In the following code which one is more efficient calling resize or erase ?

vector<int> a(5000);
//....
vector<int>::iterator it = remove(a.begin(),a.end(),8)

a.resize( std::distance(a.begin(),it));
//or 
a.erase(it,a.end());

I think it depends on number of duplicate elements right ?

uchar
  • 2,552
  • 4
  • 29
  • 50
  • 1
    Both are suboptimal since `vector` is required to keep the data contiguous: a sign that you're not using the appropriate container. – Bathsheba Feb 17 '14 at 11:38
  • 5
    @Bathsheba It looks like the appropriate container to me. Generally, there are very, very few cases where you should use anything other than `std::vector` (for a non-associative container). – James Kanze Feb 17 '14 at 11:56
  • You provide no specifics so there is no single answer. Nominally, if you expect to remove single elements at a time it may prove more efficient to use the remove-erase idiom, which is essentially doing the same thing in most implementations. However, since it works by partitioning the vector (swap each match with the back of the first partition) it may under perform a mass contiguous removal, depending on the implementation and usage. – kfsone Feb 17 '14 at 12:24

3 Answers3

8

The number of duplicates being equal, they'd have equivalent complexity. When shrinking the vector, resize is defined in terms of erase:

n3337, 23.3.6.3 says:

void resize(size_type sz);

9 Effects: If sz <= size(), equivalent to erase(begin() + sz, end());. [...]

Community
  • 1
  • 1
jrok
  • 54,456
  • 9
  • 109
  • 141
2

What does the profiler say? This can clearly vary from one implementation to another (although only by a constant factor—the complexity is required to be the same).

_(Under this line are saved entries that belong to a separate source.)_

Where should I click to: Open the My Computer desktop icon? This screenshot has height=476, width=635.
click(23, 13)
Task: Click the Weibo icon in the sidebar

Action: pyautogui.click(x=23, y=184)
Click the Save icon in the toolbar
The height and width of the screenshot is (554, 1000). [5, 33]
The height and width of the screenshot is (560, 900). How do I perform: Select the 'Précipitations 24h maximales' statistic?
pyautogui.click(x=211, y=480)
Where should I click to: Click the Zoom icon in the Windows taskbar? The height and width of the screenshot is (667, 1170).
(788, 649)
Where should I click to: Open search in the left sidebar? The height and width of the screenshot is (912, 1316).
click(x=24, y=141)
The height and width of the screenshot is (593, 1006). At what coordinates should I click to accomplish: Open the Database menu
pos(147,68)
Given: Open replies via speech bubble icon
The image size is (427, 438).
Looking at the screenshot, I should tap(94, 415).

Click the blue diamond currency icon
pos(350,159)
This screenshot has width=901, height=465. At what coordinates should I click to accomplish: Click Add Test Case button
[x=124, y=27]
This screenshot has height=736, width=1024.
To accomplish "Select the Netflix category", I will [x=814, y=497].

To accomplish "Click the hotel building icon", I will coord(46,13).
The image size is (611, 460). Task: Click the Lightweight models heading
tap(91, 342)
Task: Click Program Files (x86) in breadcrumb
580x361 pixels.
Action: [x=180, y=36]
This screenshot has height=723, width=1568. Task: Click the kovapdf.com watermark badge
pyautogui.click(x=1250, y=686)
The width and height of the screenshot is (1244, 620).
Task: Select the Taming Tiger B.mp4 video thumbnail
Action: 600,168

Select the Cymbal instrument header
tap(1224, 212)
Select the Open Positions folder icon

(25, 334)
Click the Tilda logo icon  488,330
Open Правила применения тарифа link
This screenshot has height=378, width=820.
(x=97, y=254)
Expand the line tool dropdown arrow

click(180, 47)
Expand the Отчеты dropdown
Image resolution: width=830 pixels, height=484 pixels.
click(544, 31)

For that matter: has the profiler shown you are loosing too much time here? The idiomatic way of writing this is:

a.erase( std::remove( a.begin(), a.end(), 8 ), a.end() );

Unless the profiler clearly says that this is a bottleneck, you should write it in the idiomatic way, so that C++ programmers recognize immediately what is happening, and don't waste time recognizing that you're doing the same thing, and wondering why you didn't do it in the idiomatic way.

James Kanze
  • 150,581
  • 18
  • 184
  • 329
1

"I think it depends on number of duplicate elements right ?"

Nope. There's no destructor for int so 1 duplicate or 1000 makes no difference. All either function needs to do is set an internal record of the new end of the in-use elements. Consequently, the performance of remove() is the costly thing here, not the resize/erase. (And even if there was a destructor, they'd loop over the same number of elements calling it, taking almost exactly the same time).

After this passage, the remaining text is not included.